An Artificial In Vitro Metabolism to Angiopterlactone B Inspired by Traditional Retrosynthesis

Nature's way to construct highly complex molecular entities as part of biosynthetic pathways is unmatched by any chemical synthesis. Yet, relying on a cascade of native enzymatic transformations to achieve a certain target structure, biosynthesis is also significantly limited in its scope. In this study, non‐natural biocatalytic modules, a peroxidase‐mediated Achmatowicz rearrangement and a dehydrogenase‐catalyzed borrowing‐hydrogen‐type isomerization were successfully incorporated into an artificial metabolism, combining the benefits of traditional retrosynthesis with the elegance and efficacy of biosynthetic networks.

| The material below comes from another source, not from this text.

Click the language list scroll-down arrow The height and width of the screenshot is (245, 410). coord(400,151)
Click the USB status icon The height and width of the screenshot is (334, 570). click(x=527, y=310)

In a highly streamlined process, the total synthesis of tricyclic angiopterlactone B was achieved in two steps operating entirely in an aqueous environment while relying mainly on enzymes as key reaction mediators. Biocatalytic cascades, combining the selectivity of biological systems with the elegance of chemical synthesis, offer an exceptional opportunity for the preparation of complex molecular structures. By integrating native and abiotic enzyme modules in a metabolism‐like network, a five‐enzyme cascade coupled with a carbonate‐induced dimerization step yielded the tricyclic natural product angiopterlactone B in a two‐step process.